[[ Excerpt to read, beginning ]]

The other movie I watched was Temple Grandin about the autistic animal rights activist. I have worked with autistic children and I find them to be unique and fascinating. Temple has an extraordinary gift-- to think in pictures-- and had the nurturing and guidance from her mentors and guardians to use it to help animals. She was the first person to help explain what it is like to be autistic. (From what I gathered, I think she has Asperger's Syndrome which is on the autism spectrum.) So inspiring. I managed not to tear up again.

I'm Coming Out, I Want the World to Know
Monday, today, was exciting. I felt a little more energy then the day before but still needed to lay down and rest at times. I cleaned my bathroom. And when I say clean. I mean deep clean. Rinse. Disinfect. Mop. Scour. I would have made Mr. Clean proud. It took me probably about 2 hours to fully sanitize and "de-radioactivize" this space. I was so proud of it. I needed to get a photo.

Look at the shine!


I had a neat facebook live chat with a professor I know and her experience of recovering from a partial thryoidectomy. It essentially changed her life and through her healing process shaped who she is. Like me, she engaged in a lot of inner work. She was eighteen when she began this journey. There was so much that we shared that we decided to continue this conversation at a later time.

Anyway, I had my first visitor post-isolation. Suzanna was in town from Kitchener-Waterloo. (Shout out to my KW peeps. Woot! Woot!)

My brave first post-isolation guest

I didn't get in the photo with her since my camera was still a little radioactive. Also I'm a little camera shy. (I look a hot mess. My already chubby cheeks have gone from chipmunk to bulldog overnight.) Suzanna and I shared our adventures over ginger tea-- she of her pan-Asian expedition and my medical system safari. She gave me a get well card with a fairy godmother wearing combat boots. Everyone needs a fairy godmother wearing combat boots.

My fiance Adam came home too. (Talk about awkward hug.) There are all these rules about physical distance which we were trying to decipher from the hospital summary sheet. Forget consulting websites and the internet. The information is all contradictory. For example, this is what the hospital suggested:

For 3 days (72 hours) after you take the I-131 therapy pills, you may spend:
MAXIMUM 45 minutes/day at 1 m (3.5 feet) from other people
MAXIMUM 2 hours/day at 2m (7 feet) from other people
MAXIMUM 7 hours/day at 3 m (10 feet) from other people

Adam did some research on the internet. The websites each say something different but one thing is for sure. No exchange of bodily fluids. Plus, no pregnant women and no children. Not necessarily in that order.

[[ Excerpt to read, end ]]

**Work to complete**
#1 Answer these questions using the blog post above about recovering from I-131 therapy.
(a) About how long did it take to clean the bathroom?
(b) Where was Suzanna in town from?
(c) During the first 3 days after taking the pills, what is the daily maximum time allowed at 2 m from other people?
#2 Continue the blog post about recovering from I-131 therapy, picking up right after its final sentence.

[[ Collected data, beginning ]]

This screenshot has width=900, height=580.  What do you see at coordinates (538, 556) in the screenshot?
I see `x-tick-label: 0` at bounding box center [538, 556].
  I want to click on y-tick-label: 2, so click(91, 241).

[[ Collected data, end ]]

**Results of the exercise**
#1
(a) About 2 hours.
(b) Kitchener-Waterloo.
(c) 2 hours per day.

#2
Adam and I left the house to run a few errands. When I stepped outside, there were droplets of rain falling lightly. I smiled and revelled in the freshness. *&!$ the umbrella. It felt that good. I needed this. It felt good to be outside and to feel alive. I need to fax something. He had to buy toothpaste. I needed to get vegan food that might "turn on" my appetite. We ate at Chipotle's. I had a huge veggie burrito knowing that it would probably be the only meal I could manage for the day. (I did start the day with a smoothie and tea. I also ate fruit.) I beelined from every child under 12 and potentially pregnant woman around me.

Hair Issues
I called back my hairstylist for the last five years. (The salon he worked at closed down and I began to go to a closer salon.) My hairstylist is more than a stylist and such a soulful, creative person. I told him about my cancer. (He knew months before I had been in hospital but at the time I was not ready to reveal why.) He listened and encouraged me. "How's your hair?" he asked. I think it's thinning. There. I said it. It's true. My beautiful, glorious bush of hair. (My mom always said that God blessed me with one good head of hair.) My roots have grown in but some of my dredlocks were hanging by spindly strands looking like they were ready to snap at the root. "I trust you will do a good job. Whatever you say, I'll do it." I put my hair completely into the hands of my stylist. I will see him soon.